* START PROVIDED ENTRIES *
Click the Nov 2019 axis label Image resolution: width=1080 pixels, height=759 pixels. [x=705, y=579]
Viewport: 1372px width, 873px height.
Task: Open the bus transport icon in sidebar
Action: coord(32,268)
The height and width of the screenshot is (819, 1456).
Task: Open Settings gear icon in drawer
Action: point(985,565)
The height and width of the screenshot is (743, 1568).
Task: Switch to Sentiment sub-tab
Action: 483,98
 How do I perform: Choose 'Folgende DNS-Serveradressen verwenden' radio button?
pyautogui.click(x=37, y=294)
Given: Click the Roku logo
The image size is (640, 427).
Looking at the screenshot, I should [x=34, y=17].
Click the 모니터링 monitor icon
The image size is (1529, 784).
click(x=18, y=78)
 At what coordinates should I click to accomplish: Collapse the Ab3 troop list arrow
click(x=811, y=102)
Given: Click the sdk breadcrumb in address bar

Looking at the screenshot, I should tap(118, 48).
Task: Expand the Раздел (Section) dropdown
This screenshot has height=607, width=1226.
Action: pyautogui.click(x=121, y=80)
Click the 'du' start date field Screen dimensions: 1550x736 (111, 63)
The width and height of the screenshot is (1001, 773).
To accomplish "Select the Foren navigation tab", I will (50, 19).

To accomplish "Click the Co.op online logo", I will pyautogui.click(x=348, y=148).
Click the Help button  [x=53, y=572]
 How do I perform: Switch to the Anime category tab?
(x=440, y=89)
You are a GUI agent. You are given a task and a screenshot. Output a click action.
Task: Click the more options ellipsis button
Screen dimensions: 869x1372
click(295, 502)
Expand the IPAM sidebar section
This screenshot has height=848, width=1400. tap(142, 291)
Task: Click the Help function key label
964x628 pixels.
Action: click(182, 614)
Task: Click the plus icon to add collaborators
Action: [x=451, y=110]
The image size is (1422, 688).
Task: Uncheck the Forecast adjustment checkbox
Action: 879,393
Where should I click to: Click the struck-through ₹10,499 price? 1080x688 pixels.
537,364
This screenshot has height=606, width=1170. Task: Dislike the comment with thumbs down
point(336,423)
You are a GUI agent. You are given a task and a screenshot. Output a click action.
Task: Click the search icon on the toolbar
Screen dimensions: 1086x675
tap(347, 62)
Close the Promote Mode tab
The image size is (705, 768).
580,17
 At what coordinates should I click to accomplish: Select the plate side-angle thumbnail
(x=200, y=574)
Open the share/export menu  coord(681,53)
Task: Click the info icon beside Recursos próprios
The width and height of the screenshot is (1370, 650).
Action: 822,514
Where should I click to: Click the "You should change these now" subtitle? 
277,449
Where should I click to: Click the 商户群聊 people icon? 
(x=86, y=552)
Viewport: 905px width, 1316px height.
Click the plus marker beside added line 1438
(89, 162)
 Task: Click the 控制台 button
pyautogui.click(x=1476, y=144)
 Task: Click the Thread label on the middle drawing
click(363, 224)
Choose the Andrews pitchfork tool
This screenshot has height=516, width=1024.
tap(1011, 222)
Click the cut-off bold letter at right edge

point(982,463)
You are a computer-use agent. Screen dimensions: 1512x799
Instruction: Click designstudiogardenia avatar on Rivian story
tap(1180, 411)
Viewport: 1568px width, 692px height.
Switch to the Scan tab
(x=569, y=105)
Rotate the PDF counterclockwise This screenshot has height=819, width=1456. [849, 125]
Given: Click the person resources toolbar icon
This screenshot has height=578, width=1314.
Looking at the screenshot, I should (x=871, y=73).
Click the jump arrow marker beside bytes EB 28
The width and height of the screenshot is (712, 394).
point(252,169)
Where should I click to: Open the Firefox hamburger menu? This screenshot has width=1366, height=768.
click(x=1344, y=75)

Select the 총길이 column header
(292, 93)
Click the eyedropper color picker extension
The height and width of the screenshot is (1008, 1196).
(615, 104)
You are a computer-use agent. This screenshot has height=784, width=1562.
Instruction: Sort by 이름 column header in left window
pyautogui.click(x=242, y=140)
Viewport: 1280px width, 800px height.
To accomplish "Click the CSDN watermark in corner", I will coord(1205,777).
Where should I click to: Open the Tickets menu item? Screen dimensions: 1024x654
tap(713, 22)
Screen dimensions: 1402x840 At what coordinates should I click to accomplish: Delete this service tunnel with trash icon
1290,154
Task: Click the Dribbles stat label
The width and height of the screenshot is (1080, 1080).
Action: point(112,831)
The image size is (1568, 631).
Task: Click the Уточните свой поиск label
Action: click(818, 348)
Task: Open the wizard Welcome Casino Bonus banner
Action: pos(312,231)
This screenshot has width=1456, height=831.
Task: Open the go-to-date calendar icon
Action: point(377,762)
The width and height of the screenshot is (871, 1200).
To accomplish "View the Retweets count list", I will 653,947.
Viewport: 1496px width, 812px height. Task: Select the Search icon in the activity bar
* END PROVIDED ENTRIES *
#### OBJECTIVE:
Render every line of the data above as a Markdown table with two columns, No. and Line, numbering the rows in order and leaving out blank lines.

#### TASK OUTPUT:
| No. | Line |
|---|---|
| 1 | Click the Nov 2019 axis label Image resolution: width=1080 pixels, height=759 pixels. [x=705, y=579] |
| 2 | Viewport: 1372px width, 873px height. |
| 3 | Task: Open the bus transport icon in sidebar |
| 4 | Action: coord(32,268) |
| 5 | The height and width of the screenshot is (819, 1456). |
| 6 | Task: Open Settings gear icon in drawer |
| 7 | Action: point(985,565) |
| 8 | The height and width of the screenshot is (743, 1568). |
| 9 | Task: Switch to Sentiment sub-tab |
| 10 | Action: 483,98 |
| 11 |  How do I perform: Choose 'Folgende DNS-Serveradressen verwenden' radio button? |
| 12 | pyautogui.click(x=37, y=294) |
| 13 | Given: Click the Roku logo |
| 14 | The image size is (640, 427). |
| 15 | Looking at the screenshot, I should [x=34, y=17]. |
| 16 | Click the 모니터링 monitor icon |
| 17 | The image size is (1529, 784). |
| 18 | click(x=18, y=78) |
| 19 |  At what coordinates should I click to accomplish: Collapse the Ab3 troop list arrow |
| 20 | click(x=811, y=102) |
| 21 | Given: Click the sdk breadcrumb in address bar |
| 22 | Looking at the screenshot, I should tap(118, 48). |
| 23 | Task: Expand the Раздел (Section) dropdown |
| 24 | This screenshot has height=607, width=1226. |
| 25 | Action: pyautogui.click(x=121, y=80) |
| 26 | Click the 'du' start date field Screen dimensions: 1550x736 (111, 63) |
| 27 | The width and height of the screenshot is (1001, 773). |
| 28 | To accomplish "Select the Foren navigation tab", I will (50, 19). |
| 29 | To accomplish "Click the Co.op online logo", I will pyautogui.click(x=348, y=148). |
| 30 | Click the Help button  [x=53, y=572] |
| 31 |  How do I perform: Switch to the Anime category tab? |
| 32 | (x=440, y=89) |
| 33 | You are a GUI agent. You are given a task and a screenshot. Output a click action. |
| 34 | Task: Click the more options ellipsis button |
| 35 | Screen dimensions: 869x1372 |
| 36 | click(295, 502) |
| 37 | Expand the IPAM sidebar section |
| 38 | This screenshot has height=848, width=1400. tap(142, 291) |
| 39 | Task: Click the Help function key label |
| 40 | 964x628 pixels. |
| 41 | Action: click(182, 614) |
| 42 | Task: Click the plus icon to add collaborators |
| 43 | Action: [x=451, y=110] |
| 44 | The image size is (1422, 688). |
| 45 | Task: Uncheck the Forecast adjustment checkbox |
| 46 | Action: 879,393 |
| 47 | Where should I click to: Click the struck-through ₹10,499 price? 1080x688 pixels. |
| 48 | 537,364 |
| 49 | This screenshot has height=606, width=1170. Task: Dislike the comment with thumbs down |
| 50 | point(336,423) |
| 51 | You are a GUI agent. You are given a task and a screenshot. Output a click action. |
| 52 | Task: Click the search icon on the toolbar |
| 53 | Screen dimensions: 1086x675 |
| 54 | tap(347, 62) |
| 55 | Close the Promote Mode tab |
| 56 | The image size is (705, 768). |
| 57 | 580,17 |
| 58 |  At what coordinates should I click to accomplish: Select the plate side-angle thumbnail |
| 59 | (x=200, y=574) |
| 60 | Open the share/export menu  coord(681,53) |
| 61 | Task: Click the info icon beside Recursos próprios |
| 62 | The width and height of the screenshot is (1370, 650). |
| 63 | Action: 822,514 |
| 64 | Where should I click to: Click the "You should change these now" subtitle?  |
| 65 | 277,449 |
| 66 | Where should I click to: Click the 商户群聊 people icon?  |
| 67 | (x=86, y=552) |
| 68 | Viewport: 905px width, 1316px height. |
| 69 | Click the plus marker beside added line 1438 |
| 70 | (89, 162) |
| 71 |  Task: Click the 控制台 button |
| 72 | pyautogui.click(x=1476, y=144) |
| 73 |  Task: Click the Thread label on the middle drawing |
| 74 | click(363, 224) |
| 75 | Choose the Andrews pitchfork tool |
| 76 | This screenshot has height=516, width=1024. |
| 77 | tap(1011, 222) |
| 78 | Click the cut-off bold letter at right edge |
| 79 | point(982,463) |
| 80 | You are a computer-use agent. Screen dimensions: 1512x799 |
| 81 | Instruction: Click designstudiogardenia avatar on Rivian story |
| 82 | tap(1180, 411) |
| 83 | Viewport: 1568px width, 692px height. |
| 84 | Switch to the Scan tab |
| 85 | (x=569, y=105) |
| 86 | Rotate the PDF counterclockwise This screenshot has height=819, width=1456. [849, 125] |
| 87 | Given: Click the person resources toolbar icon |
| 88 | This screenshot has height=578, width=1314. |
| 89 | Looking at the screenshot, I should (x=871, y=73). |
| 90 | Click the jump arrow marker beside bytes EB 28 |
| 91 | The width and height of the screenshot is (712, 394). |
| 92 | point(252,169) |
| 93 | Where should I click to: Open the Firefox hamburger menu? This screenshot has width=1366, height=768. |
| 94 | click(x=1344, y=75) |
| 95 | Select the 총길이 column header |
| 96 | (292, 93) |
| 97 | Click the eyedropper color picker extension |
| 98 | The height and width of the screenshot is (1008, 1196). |
| 99 | (615, 104) |
| 100 | You are a computer-use agent. This screenshot has height=784, width=1562. |
| 101 | Instruction: Sort by 이름 column header in left window |
| 102 | pyautogui.click(x=242, y=140) |
| 103 | Viewport: 1280px width, 800px height. |
| 104 | To accomplish "Click the CSDN watermark in corner", I will coord(1205,777). |
| 105 | Where should I click to: Open the Tickets menu item? Screen dimensions: 1024x654 |
| 106 | tap(713, 22) |
| 107 | Screen dimensions: 1402x840 At what coordinates should I click to accomplish: Delete this service tunnel with trash icon |
| 108 | 1290,154 |
| 109 | Task: Click the Dribbles stat label |
| 110 | The width and height of the screenshot is (1080, 1080). |
| 111 | Action: point(112,831) |
| 112 | The image size is (1568, 631). |
| 113 | Task: Click the Уточните свой поиск label |
| 114 | Action: click(818, 348) |
| 115 | Task: Open the wizard Welcome Casino Bonus banner |
| 116 | Action: pos(312,231) |
| 117 | This screenshot has width=1456, height=831. |
| 118 | Task: Open the go-to-date calendar icon |
| 119 | Action: point(377,762) |
| 120 | The width and height of the screenshot is (871, 1200). |
| 121 | To accomplish "View the Retweets count list", I will 653,947. |
| 122 | Viewport: 1496px width, 812px height. Task: Select the Search icon in the activity bar |